Il s’écria :
« Ce n’est pas ça la vie, tu t’éloignes, tout ça n’a plus rien à voir avec la réalité.
— C’est de la poésie, répondit-il.
— Précisément, rétorqua-t-il, le poète c’est le rythme, c’est Solar, c’est le rythme de la vie. Tu sais les emmerdements arrivent à tout instant, se répercutent, il faut garder le tempo. Le poème ne te plaît pas ? demanda-t-il. – Non, ça ne va pas, ça ne va pas, y entend-on les bruits de la rue, non, on n’y voit rien de vrai, c’est de la littérature ! s’exclama-t-il. La poésie, pourtant, est dans la vie… s’excusa-t-il.
— Et, là, il y a une séparation monumentale entre l’éparpillement des sensations de la vie et ce que tu mets là de faible, on dirait un filet de voix maladif, c’est plus dur que ça, ton tempo est trop mou, on n’y croit pas, ça ne donne pas envie de vivre, ça ne donne pas le rythme, franchement, un texte comme ça ne donne pas de plaisir à l’entendre ou à le lire, on se demande même pourquoi il existe, c’est rien et c’est loin de ce qui fait notre réalité, notre réalité crisse, expliqua-t-il.
— Crisse ? s’étonna-t-il. ‑Oui, elle grince, elle est chahutée, elle est cabossée, ça vient de partout et ça ne laisse pas tranquille un instant, il faut tenir, et ne pas perdre de temps, tu vois encore une histoire de tempo et de force de conviction, il faut pouvoir te faire entendre, avec des mots plus rudes, précisa-t-il. C’est le bruit, maintenant, affirma-t-il.

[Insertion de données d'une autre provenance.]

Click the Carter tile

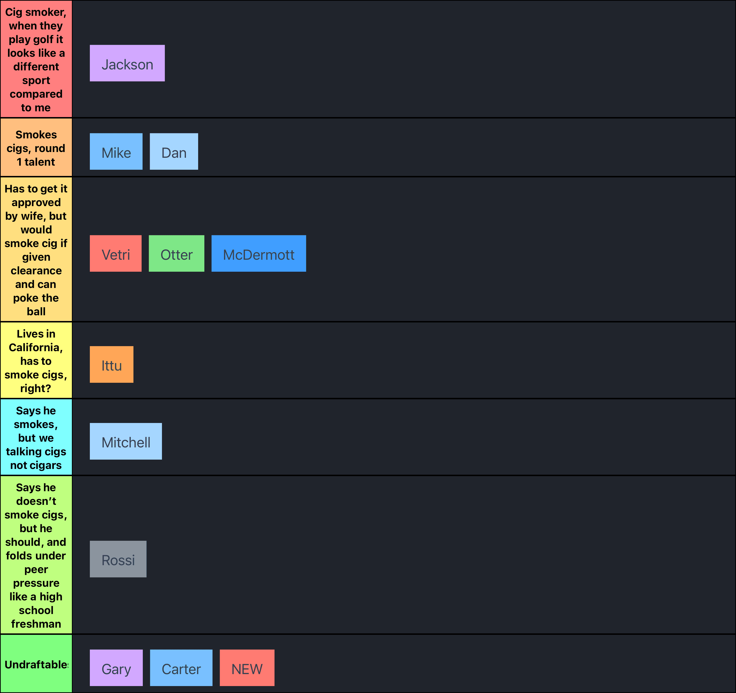181,668
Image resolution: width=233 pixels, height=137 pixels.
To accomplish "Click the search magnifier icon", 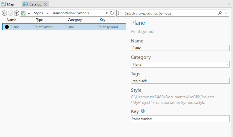I will pos(220,13).
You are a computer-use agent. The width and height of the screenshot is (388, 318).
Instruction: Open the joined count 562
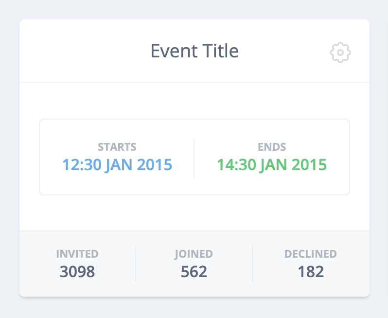tap(194, 272)
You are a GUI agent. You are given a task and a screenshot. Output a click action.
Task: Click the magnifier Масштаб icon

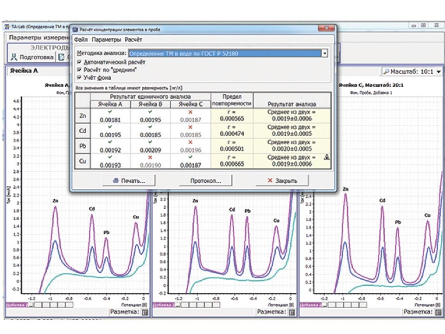(386, 71)
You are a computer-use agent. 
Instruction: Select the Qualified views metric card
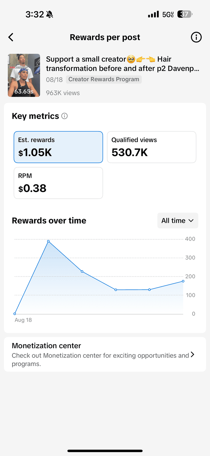coord(151,147)
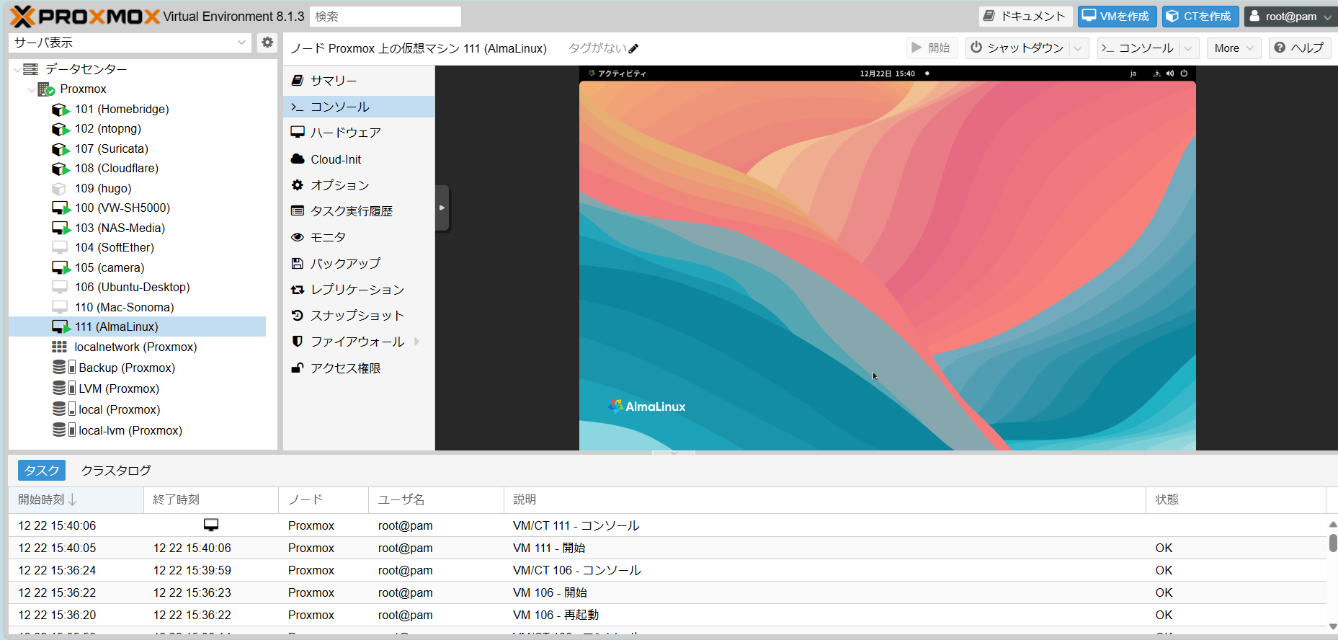Screen dimensions: 1338x640
Task: Click the power icon in AlmaLinux top bar
Action: (1184, 74)
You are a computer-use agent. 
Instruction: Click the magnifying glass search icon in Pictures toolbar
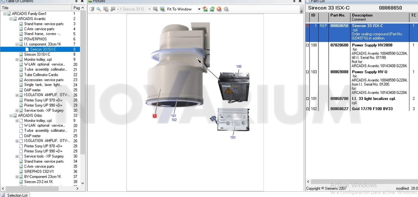(99, 9)
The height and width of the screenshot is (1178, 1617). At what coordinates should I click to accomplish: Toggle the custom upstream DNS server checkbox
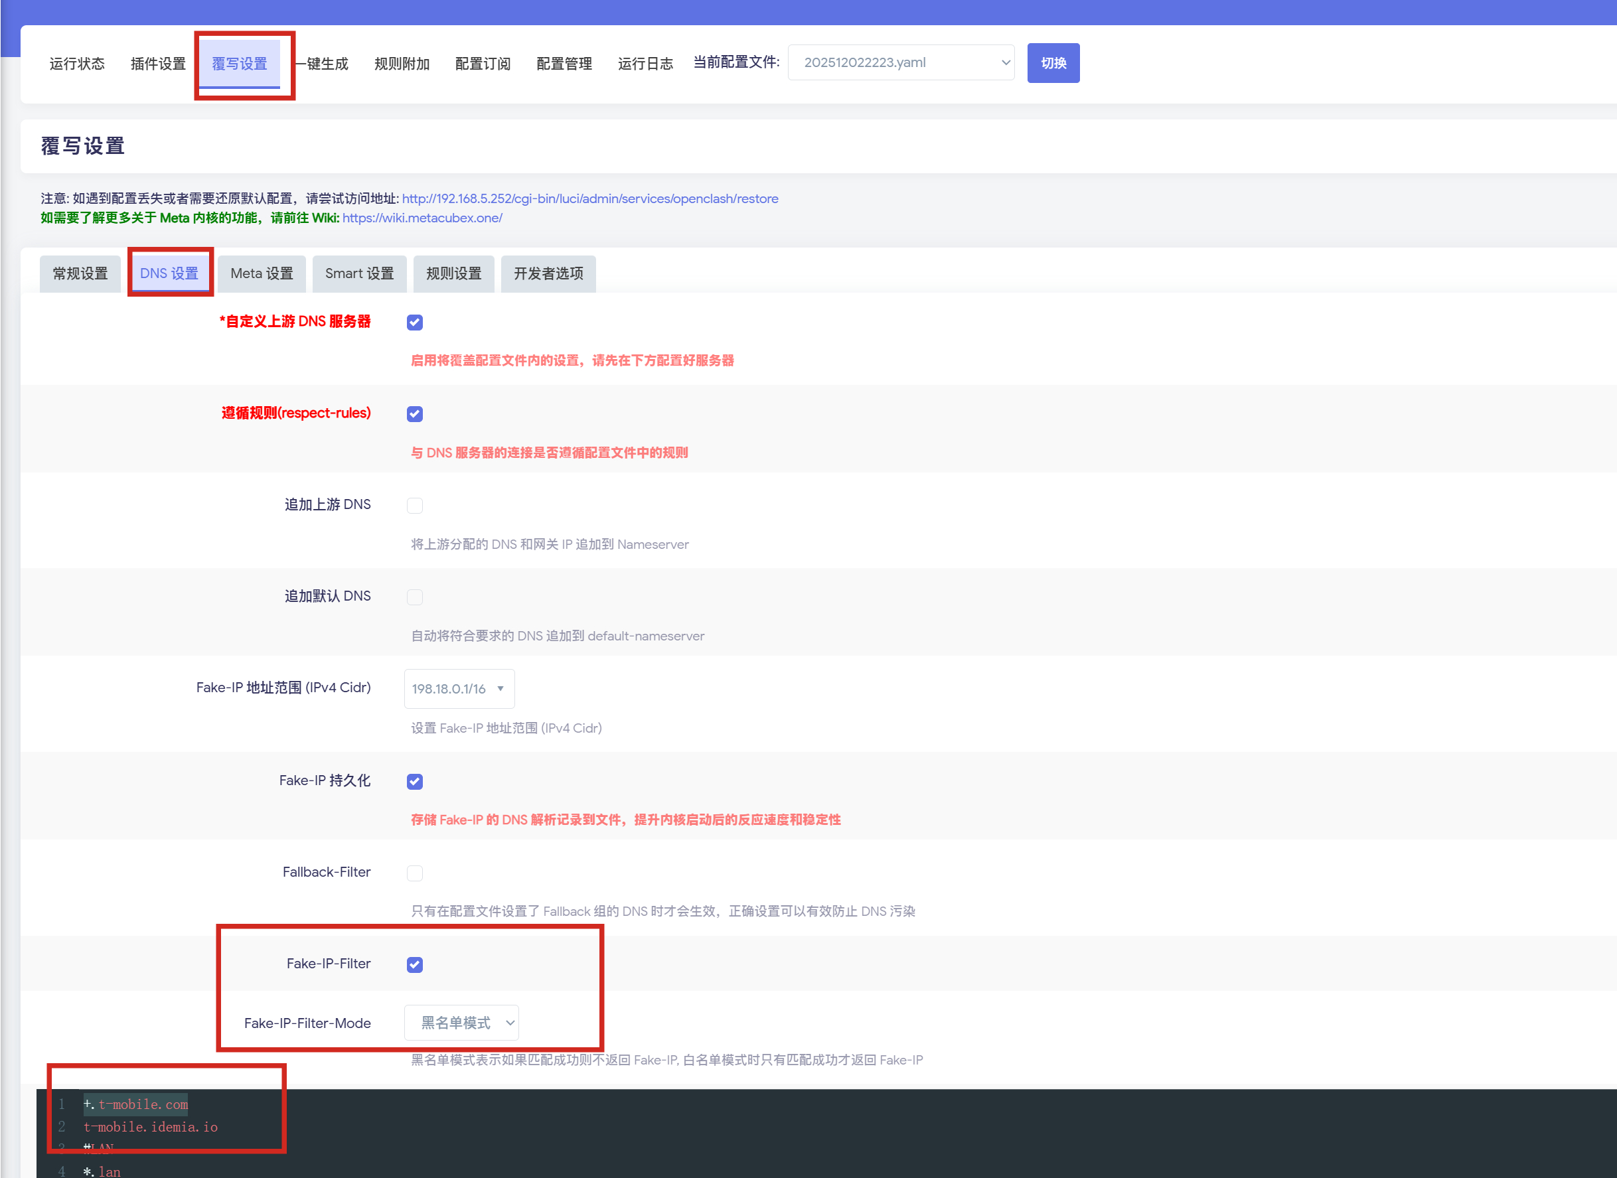click(x=414, y=322)
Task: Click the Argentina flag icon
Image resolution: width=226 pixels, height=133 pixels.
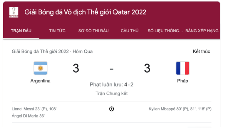Action: pos(40,68)
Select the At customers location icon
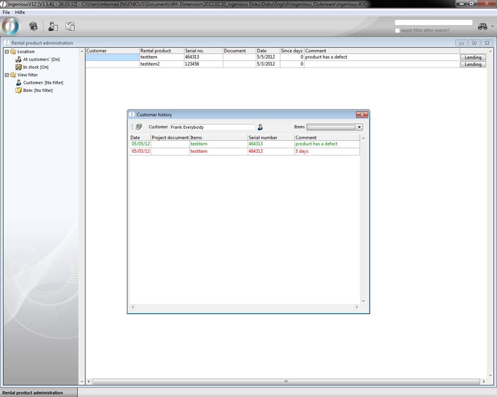Viewport: 497px width, 397px height. click(x=19, y=60)
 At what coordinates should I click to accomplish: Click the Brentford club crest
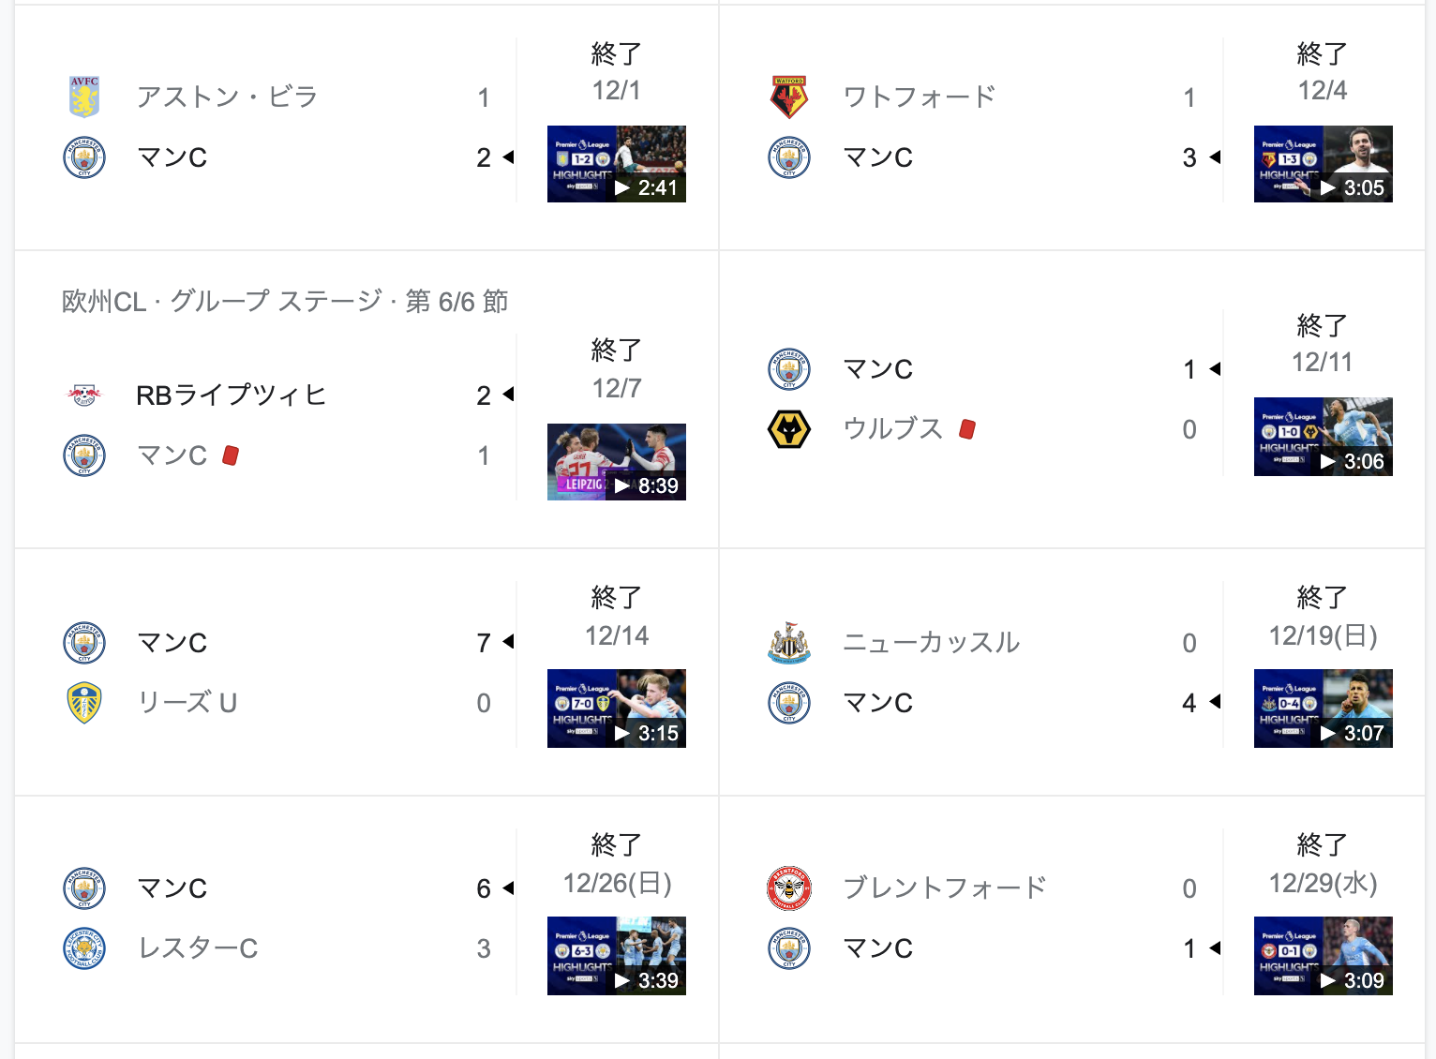point(789,888)
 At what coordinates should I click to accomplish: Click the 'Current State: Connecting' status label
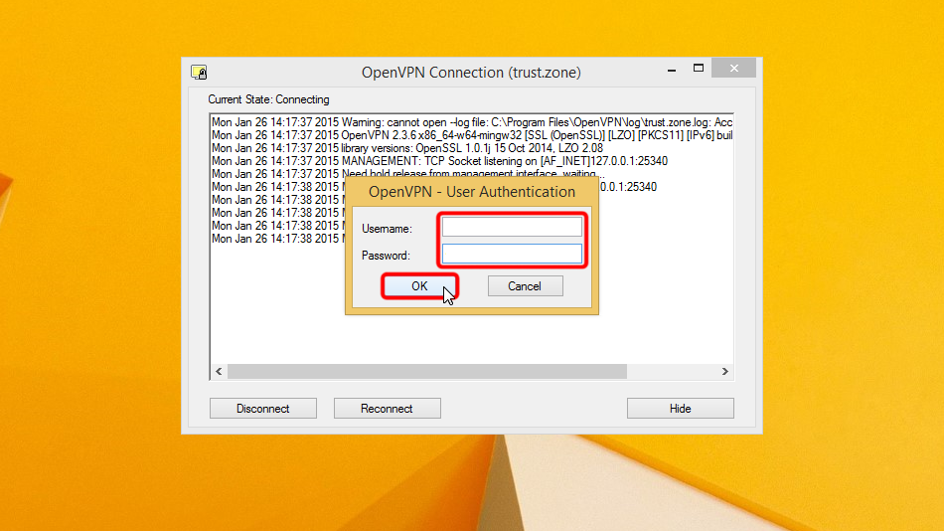pos(268,99)
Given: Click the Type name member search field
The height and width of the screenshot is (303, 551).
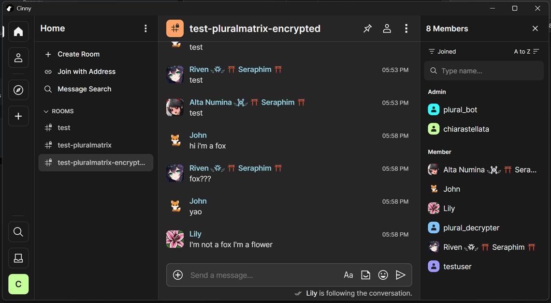Looking at the screenshot, I should pyautogui.click(x=483, y=71).
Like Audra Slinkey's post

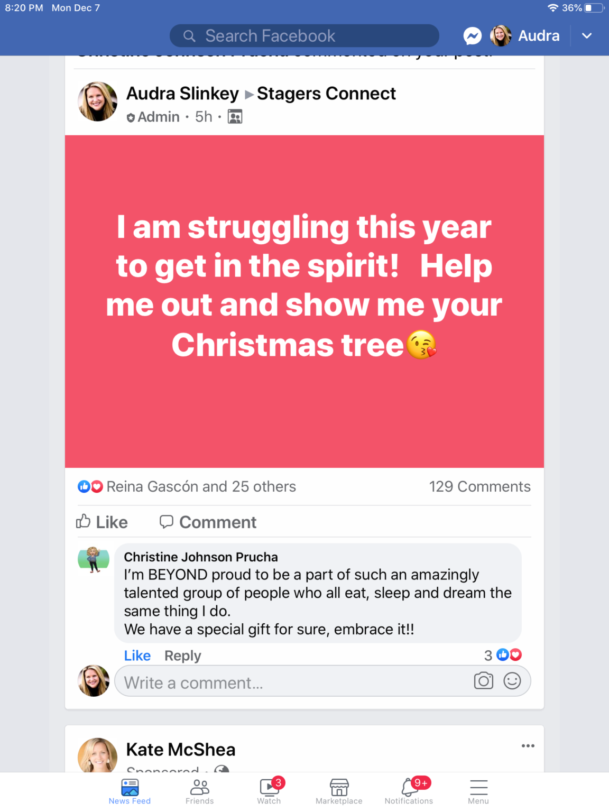click(x=102, y=522)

— Comme une chanson, comme un raggamuffin, comme un chant de combat, comme une affiche déchirée ? suggéra-t-il.
— Je ne sais pas, mais tu écoutes le texte et ça se voit tout de suite si c’est du vrai. Tu me montres là une chose qui ne sert à rien et qui n’exprime rien de la vie, ça me dégoûte, je ne le supporte plus, excuse-moi, ça suffit ces conneries », avoua-t-il.